PCOS is the leading cause of infertility in women in the United States, as it affects 7% to 10% of females of childbearing age—an estimated 5 to 6 million women in the United States alone.

"PCOS often presents in adolescence, with irregular menstrual cycles, acne, or too much body hair," said the study's senior author, Lourdes Ibáñez, MD, PhD, professor of pediatrics at the University of Barcelona in Spain and lead author of the study. "But we believe the critical years for PCOS development may be during childhood and puberty when excessive amounts of fat are stored. That excessive weight gain overexposes the ovaries to insulin, causing them to stop ovulating and start releasing male hormones, resulting in PCOS."

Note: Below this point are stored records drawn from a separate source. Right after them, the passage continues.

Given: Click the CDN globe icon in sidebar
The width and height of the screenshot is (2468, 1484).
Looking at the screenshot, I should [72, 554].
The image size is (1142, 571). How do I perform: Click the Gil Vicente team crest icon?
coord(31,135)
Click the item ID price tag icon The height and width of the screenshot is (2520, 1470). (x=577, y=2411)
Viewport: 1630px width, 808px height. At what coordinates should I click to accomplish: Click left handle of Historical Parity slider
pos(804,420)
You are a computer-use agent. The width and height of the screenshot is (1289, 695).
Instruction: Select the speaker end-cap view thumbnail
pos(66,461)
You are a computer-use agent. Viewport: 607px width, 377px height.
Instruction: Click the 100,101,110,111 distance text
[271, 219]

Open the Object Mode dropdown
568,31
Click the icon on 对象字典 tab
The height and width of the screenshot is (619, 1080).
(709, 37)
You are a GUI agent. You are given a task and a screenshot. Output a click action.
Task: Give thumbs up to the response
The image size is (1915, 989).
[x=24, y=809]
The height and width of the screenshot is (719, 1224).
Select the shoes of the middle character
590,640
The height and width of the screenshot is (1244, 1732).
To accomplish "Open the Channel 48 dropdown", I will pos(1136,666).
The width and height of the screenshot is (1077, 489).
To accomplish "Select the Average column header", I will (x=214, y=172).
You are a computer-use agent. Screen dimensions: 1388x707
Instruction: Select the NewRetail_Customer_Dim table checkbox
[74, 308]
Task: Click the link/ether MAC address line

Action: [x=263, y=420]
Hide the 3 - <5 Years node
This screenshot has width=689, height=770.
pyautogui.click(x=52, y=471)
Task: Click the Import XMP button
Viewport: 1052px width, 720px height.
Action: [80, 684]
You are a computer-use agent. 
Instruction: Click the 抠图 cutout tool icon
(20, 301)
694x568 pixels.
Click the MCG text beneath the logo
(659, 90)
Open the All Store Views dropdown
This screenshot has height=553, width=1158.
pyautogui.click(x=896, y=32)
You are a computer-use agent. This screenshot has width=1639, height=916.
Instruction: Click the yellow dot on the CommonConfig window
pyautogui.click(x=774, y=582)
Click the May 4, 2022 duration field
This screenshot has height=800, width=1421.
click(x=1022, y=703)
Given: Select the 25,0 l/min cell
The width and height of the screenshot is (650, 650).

The researchers studied thirty-eight girls who had low birth-weight and presented with early puberty. They compared the efficacy of early versus late treatment with metformin to prevent adolescent PCOS.

A group of nineteen girls were treated with daily doses of metformin, beginning at the age of eight-years-old, for four years; a second group of nineteen girls waited five years before receiving daily doses of metformin, beginning at age thirteen, but this group continued to receive the treatment for only one year. 

The findings showed that early metformin therapy prevented or delayed the development of hirsutism, androgen excess, and PCOS more effectively than the administration of late metformin treatment.

"Metformin, when given across the potentially critical window of puberty, may have the capacity to reprogram metabolism toward less abdominal and liver fat," Ibáñez stated. "In the years ahead, the focus of attention should shift from late treatment of PCOS and its complications, toward the early and large-scale prevention of PCOS, with measures such as diet, exercise and metformin in young girls."

The study will be published in The Endocrine Society's Journal of Clinical Endocrinology & Metabolism.